In January 1994, the Fund answered the complaint and counterclaimed, seeking, inter alia, a declaration that the Coal Act was constitutional. Later that month, the United States intervened to defend the Act's constitutionality. In May 1996, Coltec and the other two plaintiffs withdrew their preliminary injunction motion, and the District Court dismissed that motion. App. at 126.

Meanwhile, several courts of appeals, including this one, held that the Coal Act was constitutional as applied to coal operators similarly situated to Coltec. See Eastern Enterprises v. Chater, 110 F.3d 150 (1st Cir.1997); Holland v. Keenan Trucking Co., 102 F.3d 736 (4th Cir.1996); Carbon Fuel Co. v. USX Corp., 100 F.3d 1124 (4th Cir.1996); Lindsey Coal Mining Co. v. Chater, 90 F.3d 688 (3d Cir.1996); Blue Diamond Coal Co. v. Shalala (In re Blue Diamond Coal Co.), 79 F.3d 516 (6th Cir.1996); Davon, Inc. v. Shalala, 75 F.3d 1114 (7th Cir.1996); LTV Steel Co. v. Shalala (In re Chateaugay Corp.), 53 F.3d 478 (2d Cir.1995). The Supreme Court had denied certiorari in Blue Diamond, 519 U.S. 1055, 117 S.Ct. 682, 136 L.Ed.2d 608 (1997), Davon, 519 U.S. 808, 117 S.Ct. 50, 136 L.Ed.2d 14 (1996), and Chateaugay, 516 U.S. 913, 116 S.Ct. 298, 133 L.Ed.2d 204 (1995). Constitutional challenges by other coal companies were still pending when the plaintiff companies initiated settlement negotiations with the Fund. See, e.g., Eastern Enterprises, 110 F.3d 150, rev'd, 524 U.S. 498, 118 S.Ct. 2131, 141 L.Ed.2d 451 (1998); Mary Helen Coal Corp. v.

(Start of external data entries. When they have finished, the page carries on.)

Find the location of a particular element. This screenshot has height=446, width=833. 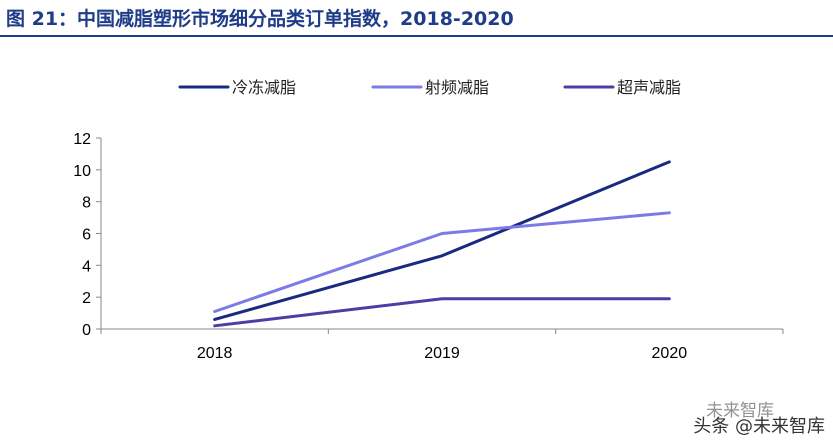

x-tick-label: 2020 is located at coordinates (670, 354).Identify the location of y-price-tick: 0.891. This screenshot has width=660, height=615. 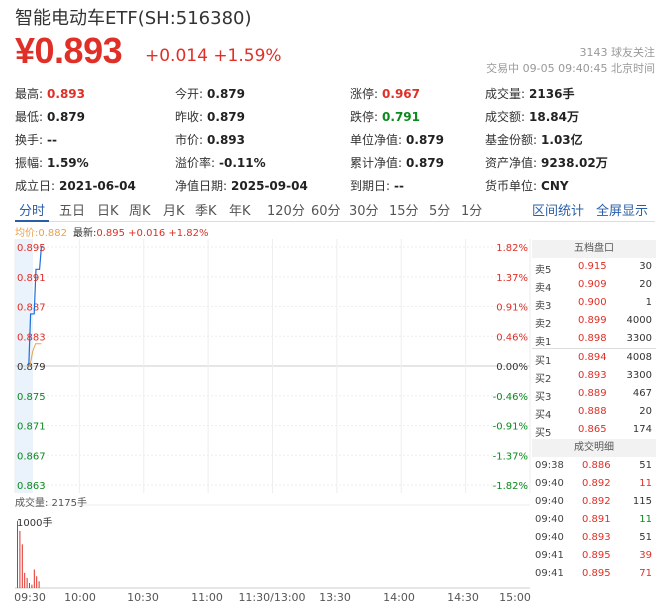
(32, 278).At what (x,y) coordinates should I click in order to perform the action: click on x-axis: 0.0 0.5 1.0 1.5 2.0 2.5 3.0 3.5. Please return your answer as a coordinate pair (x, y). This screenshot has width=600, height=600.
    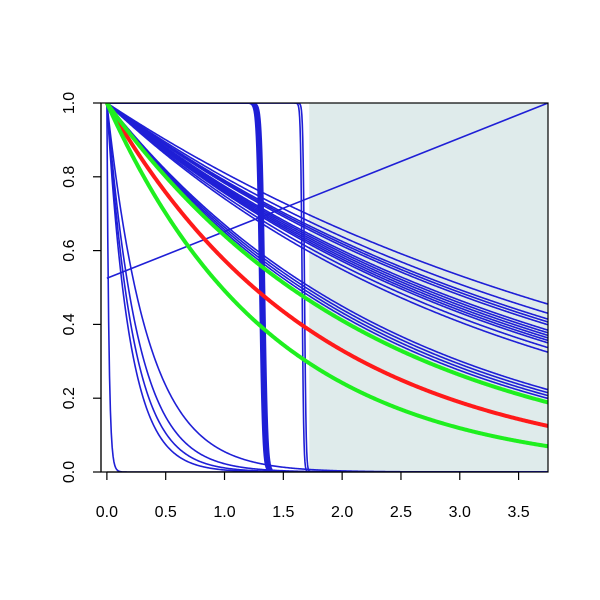
    Looking at the image, I should click on (313, 496).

Hudson, 976 F.Supp. 366 (E.D.Va. 1997), rev'd, 164 F.3d 624 (4th Cir.1998).

On June 30, 1997, prior to the resolution of the pending constitutional challenges in other cases, the parties in this case signed a stipulation (the "Stipulation") which referenced a decision by the Alabama federal court that resolved a dispute as to the amount of premiums to be assessed under the Coal Act. That decision was affirmed by the Eleventh Circuit. National Coal Ass'n v. Chater, No. CV-94-H-780-S, 1995 WL 1052240 (N.D.Ala.), aff'd, 81 F.3d 1077 (11th Cir.1996) ("NCA"). The Stipulation also referenced the then-pending follow-up case, National Mining Ass'n v. Chater, No. CV-96-N-1385-S (N.D.Ala.1996) ("NMA"), in which coal companies sought a refund of the differential between the amount they had paid over a period of several years and the amount they would have paid under the NCA formula (the "premium differential"). The Stipulation stated:

plaintiffs seek either to obtain the benefits of the NMA litigation, should the outcome be favorable to the plaintiffs in that action, or to retain the right to litigate the issue themselves should the outcome of the NMA litigation be unfavorable to the plaintiffs in that case.

App. at 128.

Specifically, the Stipulation provided that: (1) plaintiffs would amend their complaint to state a new claim seeking the premium differential, (2) defendants would not oppose this amendment, (3) plaintiffs would dismiss with prejudice their five existing claims, (4) the parties would ask the court to stay the premium differential claim pending resolution of the NMA litigation, and (5) upon a final judgment in NMA:

a) if the said final judgment ... is favorable to plaintiffs in that case, then [the Fund] will afford plaintiffs in this case the same treatment of [its] new claim ... as is afforded to the plaintiffs in the NMA litigation; and b) if the said final judgment ... is favorable to defendants in that case, the stay imposed on the new claim for relief ... will be lifted, and plaintiffs will be free to pursue that claim ... and [the Fund] will be free to defend ... against that claim.

App. at 129-30. In other words, the plaintiff companies would get the benefit of any decision determining that their premiums should have been lower but could litigate that point if the Alabama court found otherwise. Pursuant to the Stipulation, the plaintiff companies amended their complaint to include a new sixth count that concerned the premium differential issue, App. at 132-38, 147-53, and dismissed the first five counts with prejudice. The District Court "so ordered" the Stipulation on July 2, 1997. The District Court then granted the parties' joint motion to stay this case pending the resolution of NMA.